En 1974 y 1975, Josemaría cruzó nuevamente el Atlántico en dos ocasiones para hacer una correría por Sudamérica: Brasil, Argentina, Chile, Perú, Ecuador, Venezuela, Guatemala… A su regreso a Roma, escribió: “¡Cuánto he aprendido en América! Mi fe y mi piedad se han hecho más recias, más profundas, más josefinas, porque he descubierto con más claridad y con más hondura la figura de mi Padre y Señor, San José” [6].

Josemaría cumplió 50 años como sacerdote el 28 de marzo de 1975. Con su característico sentido del humor de siempre, comentó: “He querido hacer la suma de estos cincuenta años, y me ha salido una carcajada. Me he reído de mí mismo, y me he llenado de agradecimiento a Nuestro Señor, porque es Él quien lo ha hecho todo” [7].

A mitad del mes de mayo de ese mismo año, Josemaría viajó nuevamente, esta vez a su tierra natal, para visitar a Nuestra Señora de Torreciudad. Como muestra de cariño a la Virgen, había pedido a algunos fieles y amigos del Opus Dei construir un Santuario allí a donde sus padres lo habían llevado, setenta años atrás, en agradecimiento por su curación. Consagró el altar y admiró silenciosamente el retablo, desde una de las bancas de la iglesia. ¡Qué no habrá pasado por su cabeza en ese momento!

En México, hay una casa de retiros ubicada frente a la Laguna de Chapala. Se dice que allí los atardeceres son inolvidables. Durante su visita a estas tierras en 1970, Josemaría pasó un par de noches ahí. En su habitación había una pintura en la que se retrataba a la Virgen de Guadalupe dando a san Juan Diego una flor. Al ver el cuadro, Josemaría comentó: “así me gustaría morir; mirando a la Virgen y que ella me diera una flor”.

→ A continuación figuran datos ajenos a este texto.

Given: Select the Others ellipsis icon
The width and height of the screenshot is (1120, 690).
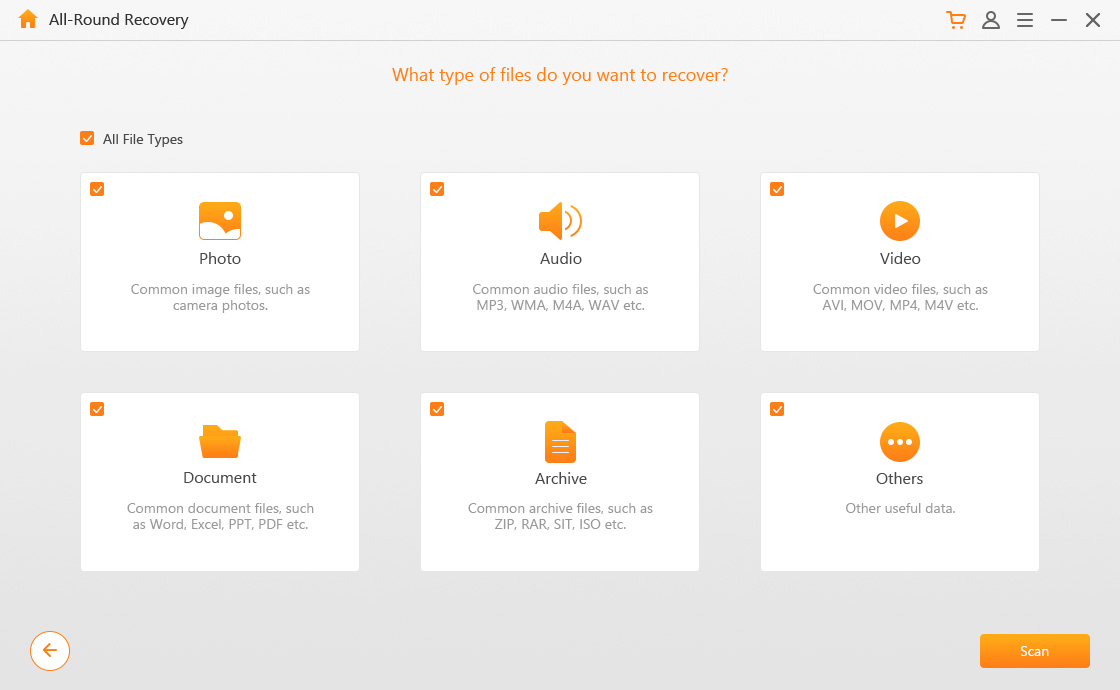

Esta quizá fue la última petición que Dios le concedió aquí en la Tierra. El jueves 26 de junio de 1975, poco después del medio día, Josemaría murió de forma repentina tras mirar una imagen de la Virgen de Guadalupe que tenía en su lugar de trabajo. Tenía 73 años.

Álvaro del Portillo, fiel amigo de muchos años, recuerda que “nos resistíamos a convencernos de que había fallecido. Para nosotros, ciertamente, se ha tratado de una muerte repentina; para el Padre, sin duda, ha sido algo que venía madurándose —me atrevo a decir— más en su alma que en su cuerpo, porque cada día era mayor la frecuencia del ofrecimiento de su vida por la Iglesia”[8].

Al morir, Josemaría –de muchas maneras– seguía siendo el de siempre: un aragonés, orgullosamente barbastrense, con un carácter fuerte e impulsivo, y un gran sentido del humor. A la vez, setenta y tres años de lucha le habían preparado para dar un último “sí” a Dios: un “sí” para toda la eternidad.

El 17 de mayo de 1992, Josemaría fue declarado beato, y el y 6 de octubre de 2002, Juan Pablo II lo canonizó en la Plaza de San Pedro, llamándolo “el santo de la vida ordinaria”.

6 de octubre de 2002: día de la canonización de San Josemaría.

Durante un encuentro con fieles y amigos del Opus Dei en Argentina, una persona preguntó a Josemaría:

– “Cuando usted se vaya, ¿qué quiere dejarnos en el corazón a todos sus hijos?

Que sembréis la paz y la alegría por todos lados; que no digáis ninguna palabra molesta para nadie; que sepáis ir del brazo de los que no piensan como vosotros. Que no os maltratéis jamás; que seáis hermanos de todas las criaturas, sembradores de paz y alegría, y que les deis esta inquietud de acción de gracias que tú me has dado con tus palabras[9].

Sembradores de paz y de alegría, amando a Dios y a los demás en la vida cotidiana, en la labor de todos los días: en el colegio y en un concierto; en el trabajo y en la playa; cuando estamos sanos y cuando estamos enfermos; cuando estamos enamorados y cuando no queremos ver a nadie. Paz y alegría, con el corazón puesto en el Cielo… y también en las cosas buenas de la Tierra, que también nos llevan a Dios.